## Text under study:
------------------------------------------------

A federal judge has put a stop to the Trump Administration's plan to enforce work requirements for food stamp recipients.


Under the Trump Administration rule announced last year, states would have less ability to waive rules requiring food stamp recipients who are between 18 and 49 and who do not have a disability or dependents to work or be in work training programs for 20 hours a week. A federal judge blocked the rule from going into effect this week, preserving the broad authority of states to waive this requirement. 


Nineteen states and the District of Columbia had sued to overturn the rule. Chief U.S. District Judge Beryl Howell agreed with these plaintiffs, saying that the Trump Administration had acted capriciously in changing regulatory policy. He also said this rule would increase food insecurity for millions of Americans.


Trump Administration officials argued that this rule was a way to spur food stamp recipients to find jobs if they are able to work. These officials pointed out that it does not affect people who are caring for children, the elderly, or those who have a disability.


Opponents countered that this regulation will end vital food assistance to needy Americans. They said that it was a way to push people off a program that they need to feed their family. They also argued that it removed the flexibility of states to design a food stamp program that takes into account people who have sporadic work or are underemployed. 


Congress had put the stricter enforcement of the work requirement on hold during the course of the coronavirus pandemic.

------------------------------------------------

## Stored data:
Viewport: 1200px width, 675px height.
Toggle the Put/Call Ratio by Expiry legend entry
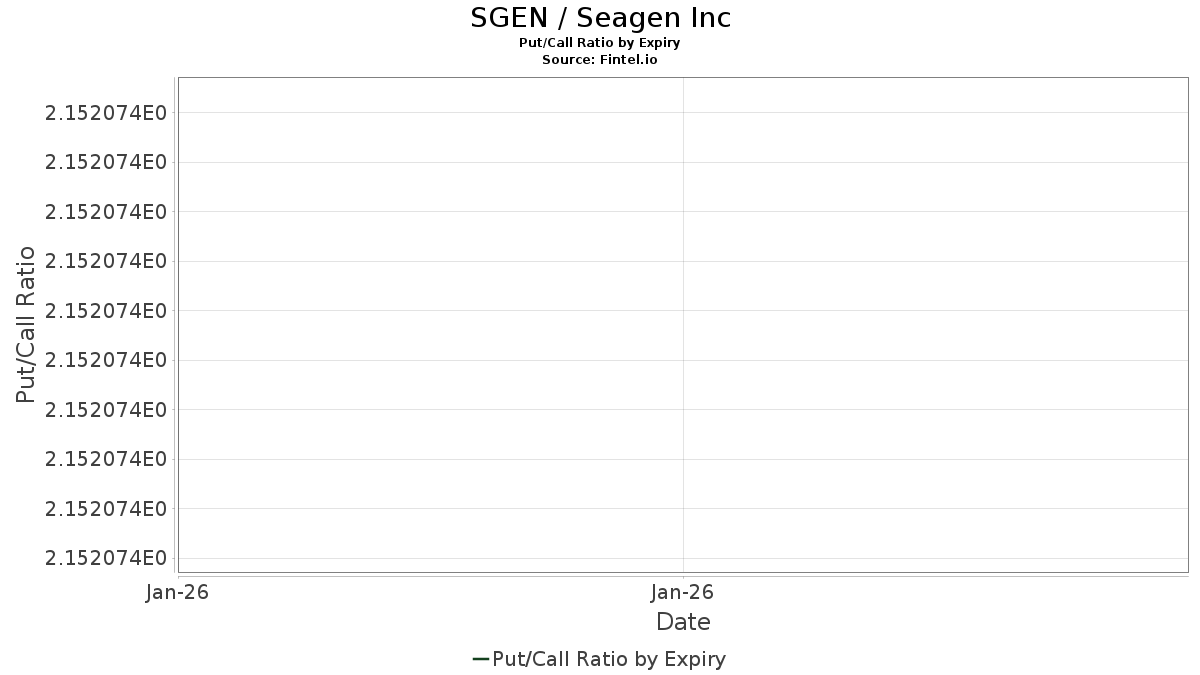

------------------------------------------------

## Task statement:
Reproduce the passage of the food stamp ruling text that opens with the words containing "Trump Administration officials" and closes with "or are underemployed.". Rely only on the text about the food stamp ruling, not on the data.

## Reply:
Trump Administration officials argued that this rule was a way to spur food stamp recipients to find jobs if they are able to work. These officials pointed out that it does not affect people who are caring for children, the elderly, or those who have a disability.


Opponents countered that this regulation will end vital food assistance to needy Americans. They said that it was a way to push people off a program that they need to feed their family. They also argued that it removed the flexibility of states to design a food stamp program that takes into account people who have sporadic work or are underemployed.